Reporters thronged Hong Kong entrepreneur Ricky Cheng after his big win, which reflects the growing popularity of sushi around the world, particularly in Asia.
"I was nervous when I arrived in Tokyo yesterday, but I am relieved now," he said after the auction, which began shortly after 5 a.m.
The giant tuna, caught off the coast of northern Japan, was among 538 shipped in from around the world for Wednesday’s auction.
The record-setting price translates to a whopping 95,000 yen per kilogram, or about $526 per pound.
Japan is the world’s biggest consumer of seafood, with Japanese eating 80 percent of the Atlantic and Pacific bluefins caught. The two tuna species are the most sought-after by sushi lovers.

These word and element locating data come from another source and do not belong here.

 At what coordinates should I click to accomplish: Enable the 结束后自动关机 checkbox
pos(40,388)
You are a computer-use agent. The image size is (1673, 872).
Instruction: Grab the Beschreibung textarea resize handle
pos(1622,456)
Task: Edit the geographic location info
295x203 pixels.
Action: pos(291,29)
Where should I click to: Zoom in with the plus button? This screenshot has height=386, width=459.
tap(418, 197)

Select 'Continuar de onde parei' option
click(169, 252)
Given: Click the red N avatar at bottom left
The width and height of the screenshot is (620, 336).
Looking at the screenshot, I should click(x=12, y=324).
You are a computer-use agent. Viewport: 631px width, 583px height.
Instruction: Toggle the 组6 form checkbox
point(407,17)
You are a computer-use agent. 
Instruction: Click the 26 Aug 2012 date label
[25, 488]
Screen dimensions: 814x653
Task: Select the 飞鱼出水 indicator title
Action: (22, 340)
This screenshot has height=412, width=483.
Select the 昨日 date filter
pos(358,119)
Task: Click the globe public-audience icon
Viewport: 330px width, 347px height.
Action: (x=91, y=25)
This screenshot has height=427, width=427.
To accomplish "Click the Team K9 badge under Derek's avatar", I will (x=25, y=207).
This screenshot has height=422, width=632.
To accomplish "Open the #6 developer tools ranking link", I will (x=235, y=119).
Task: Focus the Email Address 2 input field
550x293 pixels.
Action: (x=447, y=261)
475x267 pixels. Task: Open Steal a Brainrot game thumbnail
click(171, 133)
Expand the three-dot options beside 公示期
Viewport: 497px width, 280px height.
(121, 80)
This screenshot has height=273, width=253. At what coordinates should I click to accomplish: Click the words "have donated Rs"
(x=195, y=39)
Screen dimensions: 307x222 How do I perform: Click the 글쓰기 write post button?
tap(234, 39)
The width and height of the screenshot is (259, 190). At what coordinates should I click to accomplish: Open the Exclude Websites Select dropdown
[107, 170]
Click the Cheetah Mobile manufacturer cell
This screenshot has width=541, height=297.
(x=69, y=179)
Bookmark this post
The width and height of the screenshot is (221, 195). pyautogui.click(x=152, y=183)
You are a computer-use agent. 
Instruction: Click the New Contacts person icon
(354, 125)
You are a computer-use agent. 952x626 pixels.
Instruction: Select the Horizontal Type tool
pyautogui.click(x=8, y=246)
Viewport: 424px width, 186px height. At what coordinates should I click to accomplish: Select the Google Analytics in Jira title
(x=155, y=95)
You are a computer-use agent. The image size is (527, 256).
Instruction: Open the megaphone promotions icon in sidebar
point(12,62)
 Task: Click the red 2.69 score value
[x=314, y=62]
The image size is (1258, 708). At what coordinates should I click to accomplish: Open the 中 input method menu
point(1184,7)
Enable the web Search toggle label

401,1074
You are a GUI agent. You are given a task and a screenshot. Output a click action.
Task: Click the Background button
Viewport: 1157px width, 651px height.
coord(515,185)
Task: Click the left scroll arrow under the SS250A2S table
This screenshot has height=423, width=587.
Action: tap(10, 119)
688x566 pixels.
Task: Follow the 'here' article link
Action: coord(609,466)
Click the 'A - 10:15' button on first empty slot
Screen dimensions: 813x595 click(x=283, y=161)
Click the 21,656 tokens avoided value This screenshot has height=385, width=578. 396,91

Fatty bluefin — called "o-toro" here — can sell for 2,000 yen ($24) per piece at high-end Tokyo sushi restaurants.
Japanese wholesalers, however, face growing calls for tighter fishing rules amid declining tuna stocks worldwide.
In November, the International Commission for the Conservation of Atlantic Tunas voted to cut the bluefin fishing quota in the eastern Atlantic and Mediterranean from 13,500 to 12,900 metric tons annually — about a 4 percent reduction. It also agreed on measures to try to improve enforcement of quotas on bluefin.
The decision was strongly criticized by environmental groups, which hoped to see bluefin fishing slashed or suspended.